Okay, I understand this thinking, and that’s why I serve as the conduit between my senior level clients and the hundreds of executive recruiters I have worked with. A good, retained executive recruiter can receive up to fifty unsolicited resumes each day. Place yourself in their shoes. If they were to spend five minutes calling each of those fifty persons, that would almost consume their whole day. In short, they don’t work for the candidate, they work for the client who has engaged them to source top talent based on strict criteria for the job. A relationship with a recruiter should be ongoing and not halted when you find a job. They want to know you, not just when you are contemplating a career move or in career transition, but also when you are having fun and driving success. They can serve, as I do, as a sounding board for your career management and will keep you in mind if you maintain that relationship. That relationship, however, can be frustrating to build. Here are a few tips on how to establish dialogue with executive recruiters:
1. Find the executive recruiter who specializes in your particular function.
Recruiters generally work on geography and industry verticals: supply chain, CPG, marketing, sales, or retail. Their expertise is normally highlighted on the recruiting firm’s website. Only reach out to an executive recruiter who specializes in your field. If you are a finance professional, don’t attempt to connect with a marketing executive recruiter. The optimal approach to get introduced is via someone in your network. Sending mass emails to all the executive recruiters in a firm is not only impersonal and unprofessional but will also go unanswered.

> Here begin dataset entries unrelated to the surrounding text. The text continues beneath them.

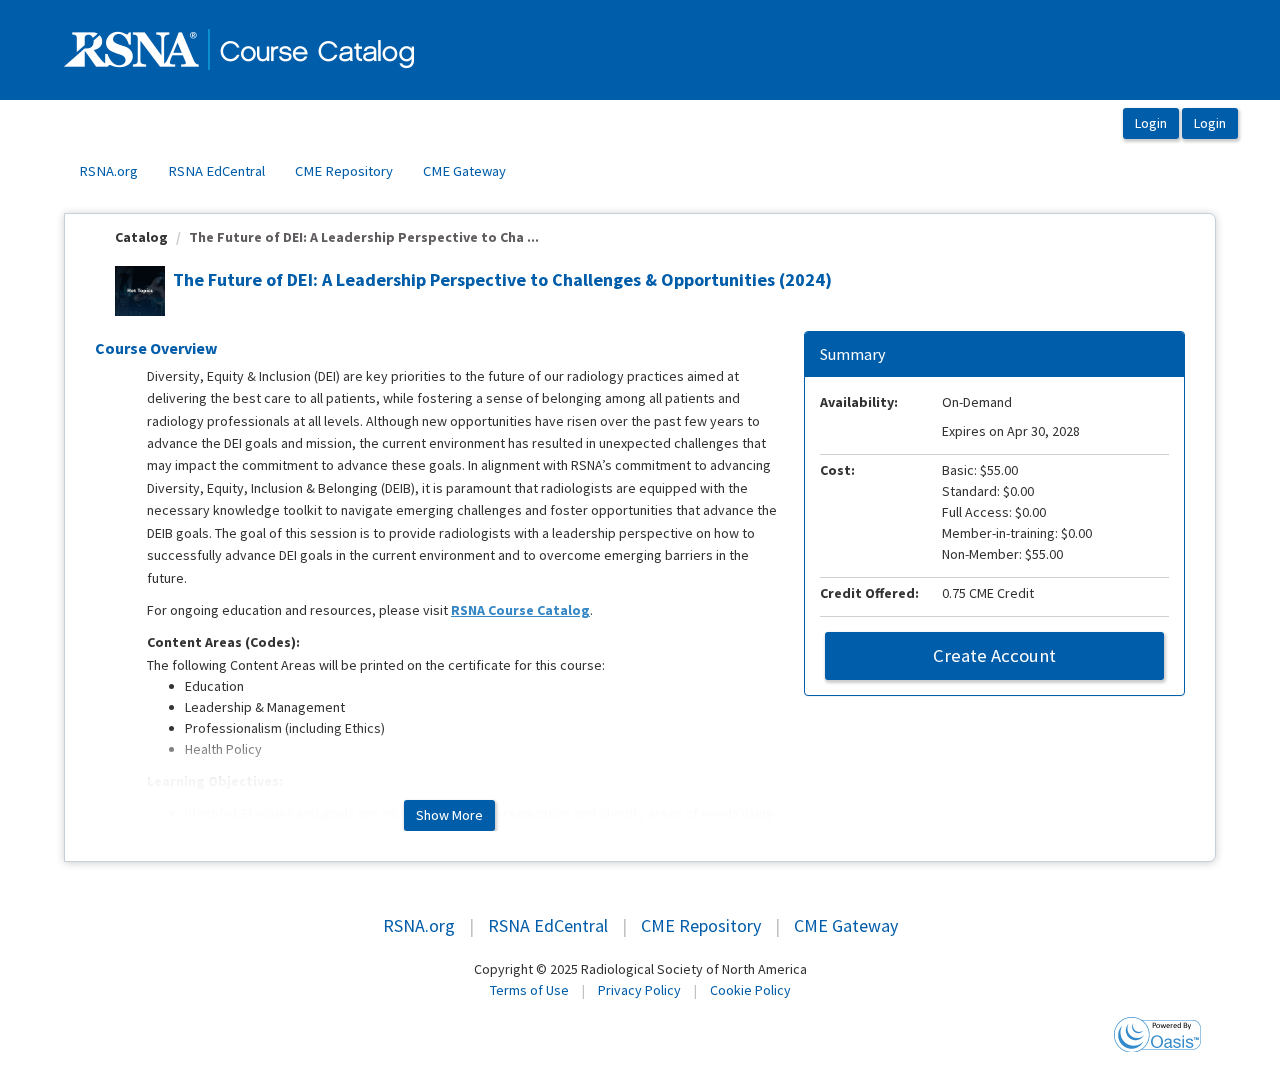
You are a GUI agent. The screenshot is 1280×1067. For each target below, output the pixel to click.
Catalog (141, 237)
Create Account (994, 655)
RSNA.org (108, 171)
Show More (449, 815)
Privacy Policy (639, 990)
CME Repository (344, 171)
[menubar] (292, 172)
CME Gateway (464, 171)
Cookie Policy (750, 990)
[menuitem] (108, 172)
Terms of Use (529, 990)
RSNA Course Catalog (520, 610)
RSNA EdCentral (216, 171)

2. Personalize your email.
Don’t use a template; customize your email to each executive recruiter. Firstly, review their LinkedIn profile — there may be some connection that will help you open up a conversation. Perhaps you went to the same school or university, or maybe you were employed at the same company. If so, there is instant synergy and mutual areas to optimize communications. Keep your email reasonably short, to the point, and personalized without any typos. Ask for a time to speak either in-person or over the telephone, but bear in mind, their time is precious.
3. Give them a directive.
Executive recruiters tend to work in niche areas, so you need to be specific in describing what function or geographic area you would like to work. Even be as bold as naming the companies where you would like to work. They are highly networked and this introduction might trigger a further introduction for you. In short, give them your target role, geography, company size and industry vertical.

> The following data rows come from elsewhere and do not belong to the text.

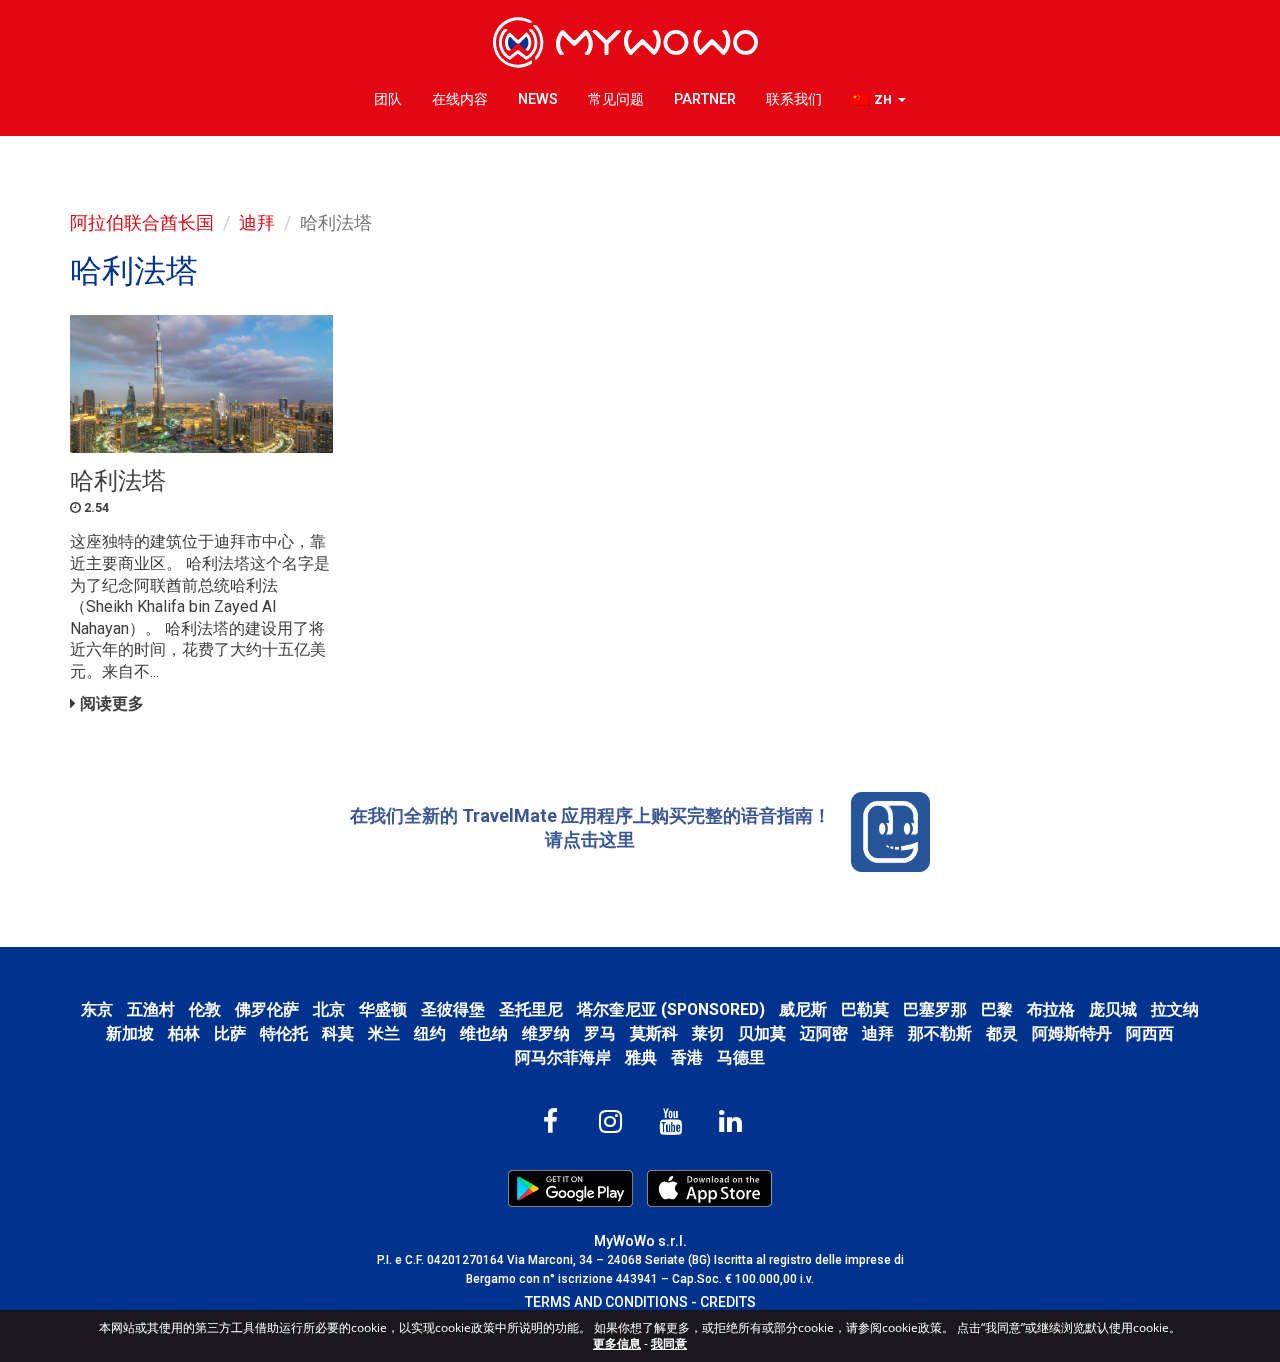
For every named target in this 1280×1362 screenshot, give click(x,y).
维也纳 (484, 1033)
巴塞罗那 (935, 1009)
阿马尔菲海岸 (563, 1057)
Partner (705, 99)
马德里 (741, 1057)
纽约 (430, 1033)
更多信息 (617, 1343)
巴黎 (997, 1009)
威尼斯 (803, 1009)
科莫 (338, 1033)
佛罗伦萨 (267, 1009)
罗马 (600, 1033)
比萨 (230, 1033)
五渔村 (151, 1009)
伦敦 (205, 1009)
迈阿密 (824, 1033)
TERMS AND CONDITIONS (606, 1302)
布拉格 (1051, 1009)
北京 (329, 1009)
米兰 (384, 1033)
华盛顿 (383, 1009)
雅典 (641, 1057)
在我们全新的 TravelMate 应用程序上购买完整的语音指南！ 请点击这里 (590, 827)
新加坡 (130, 1033)
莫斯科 (654, 1033)
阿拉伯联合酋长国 (142, 222)
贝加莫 (762, 1033)
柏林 (184, 1033)
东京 (97, 1009)
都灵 (1002, 1033)
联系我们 (794, 99)
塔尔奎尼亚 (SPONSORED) (671, 1009)
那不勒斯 (940, 1033)
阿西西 (1150, 1033)
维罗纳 (546, 1033)
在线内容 (460, 99)
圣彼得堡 (453, 1009)
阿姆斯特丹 (1072, 1033)
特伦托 (284, 1033)
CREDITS (728, 1302)
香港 (687, 1057)
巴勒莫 (865, 1009)
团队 (388, 99)
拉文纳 (1175, 1009)
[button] (879, 100)
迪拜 (257, 222)
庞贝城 (1113, 1009)
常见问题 (616, 99)
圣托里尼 (531, 1009)
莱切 (708, 1033)
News (538, 99)
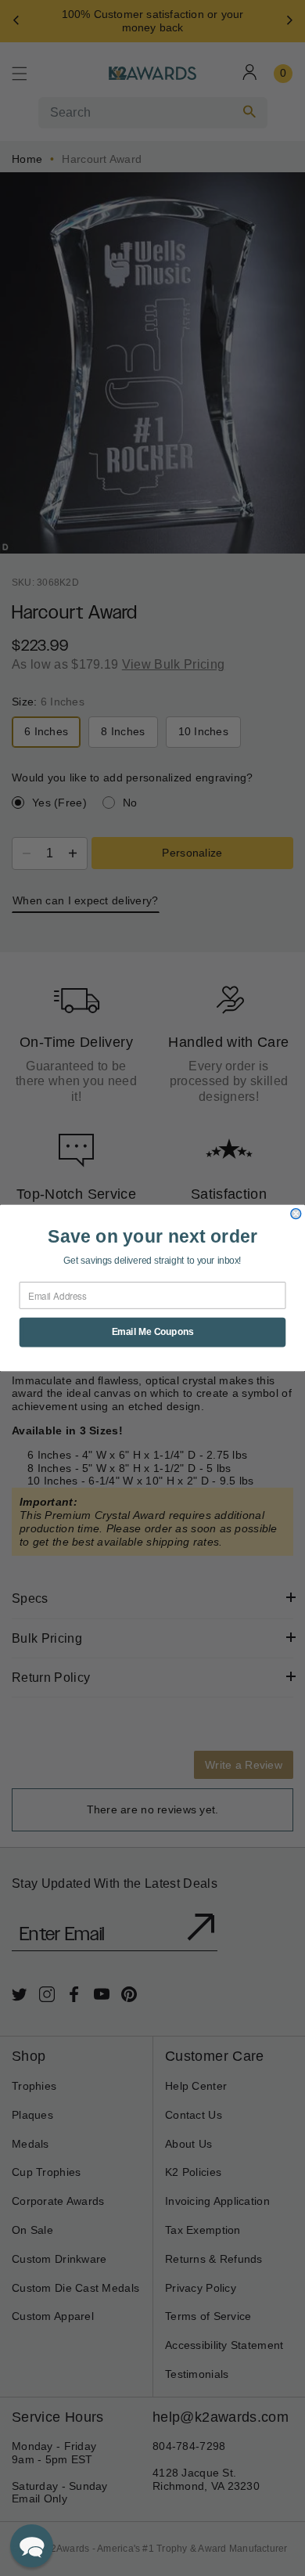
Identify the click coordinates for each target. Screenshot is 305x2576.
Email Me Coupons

4. Create an updated, performance driven ATS resume.
Yes, they still use resumes extensively. Executive recruiters formulate an impression of you based on the quality and format of this important document, which should max out at three pages. Invest in having a professional resume writer at least review your resume, as they are acutely aware of the format and trends employed today. Also, consider having your resume professionally prepared. The most important thing you need to bear in mind is that your resume needs to meet the strict criteria of the Applicant Tracking System (ATS) so prevalent today. One mistake can count you out of being called for an interview.

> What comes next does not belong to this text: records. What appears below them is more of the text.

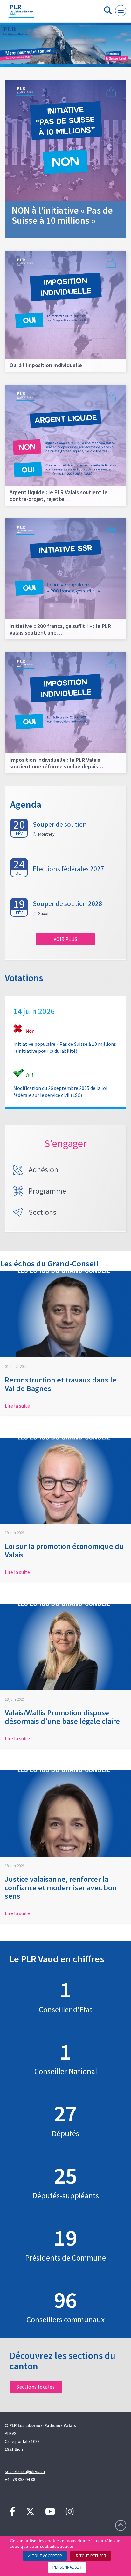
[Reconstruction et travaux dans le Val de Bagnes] (65, 1314)
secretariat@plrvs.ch (25, 2471)
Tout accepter (46, 2556)
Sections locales (36, 2387)
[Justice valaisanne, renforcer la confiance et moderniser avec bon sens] (65, 1813)
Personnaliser (66, 2567)
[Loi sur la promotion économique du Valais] (65, 1481)
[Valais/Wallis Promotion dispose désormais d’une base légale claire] (65, 1647)
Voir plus (65, 939)
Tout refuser (92, 2556)
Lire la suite (17, 1405)
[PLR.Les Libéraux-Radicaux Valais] (21, 13)
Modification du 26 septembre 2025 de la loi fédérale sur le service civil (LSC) (60, 1091)
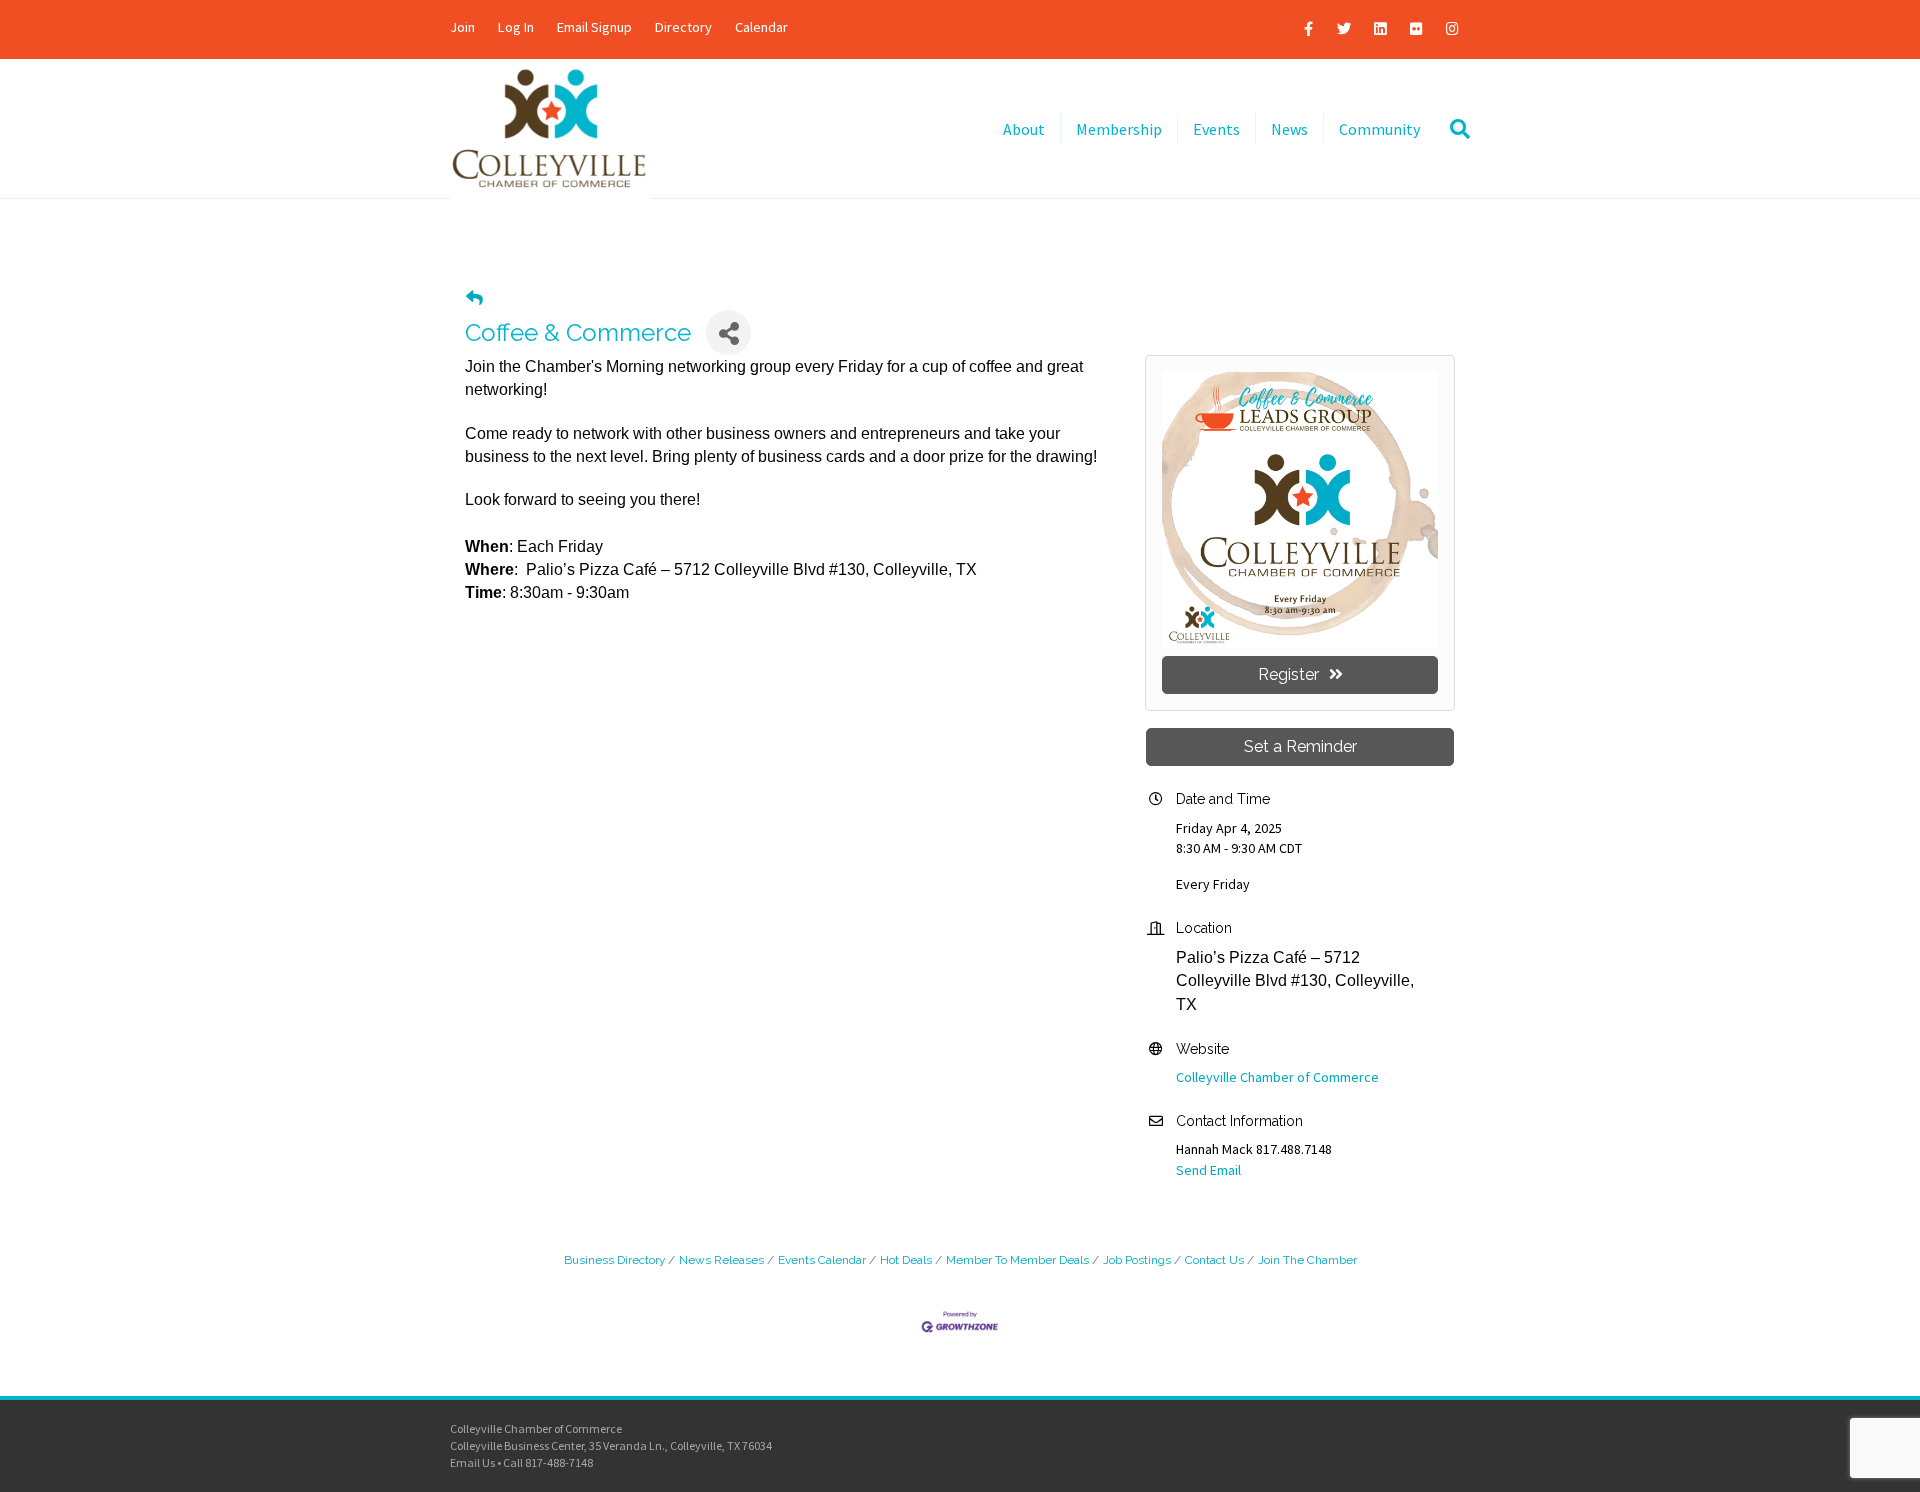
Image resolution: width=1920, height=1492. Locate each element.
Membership (1119, 129)
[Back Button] (474, 298)
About (1024, 129)
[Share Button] (728, 332)
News (1289, 129)
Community (1379, 129)
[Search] (1452, 129)
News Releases (721, 1260)
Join (462, 27)
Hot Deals (906, 1260)
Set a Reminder (1300, 746)
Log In (516, 27)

5. Send your resume to the work email, not through LinkedIn.
Most executive recruiters prefer your resume to be delivered in an email directly to their work email address. If you have a chance to converse, ask them the preferred format, MS Word or a PDF document.
6. Ask to meet.
This is where candidates air their frustration at me daily. There are only a certain number of hours in a day, and networking time is at a premium for executive recruiters. They get inundated with requests for coffee, lunch, or dinner. Don’t be offended or consider yourself rejected if they turn the offer down.
7. Provide your contact information.
Make it easy for an executive recruiter to find you. In your email, have a signature line highlighting all methods of communication to expedite them contacting you.
8. Don’t expect a job.
It’s a complete fallacy that executive recruiters find you a job. They have a set number of projects and are always working on in partnership with their clients. They source talent, and, through intensive research internally and externally, only contact the candidates that they professionally believe will be best for the client.
Finally, maintain that relationship while you are gainfully employed. An executive recruiter wants to know you when you are actively employed, not only in career transition. Once built, a relationship with an executive recruiter should be nurtured and maintained.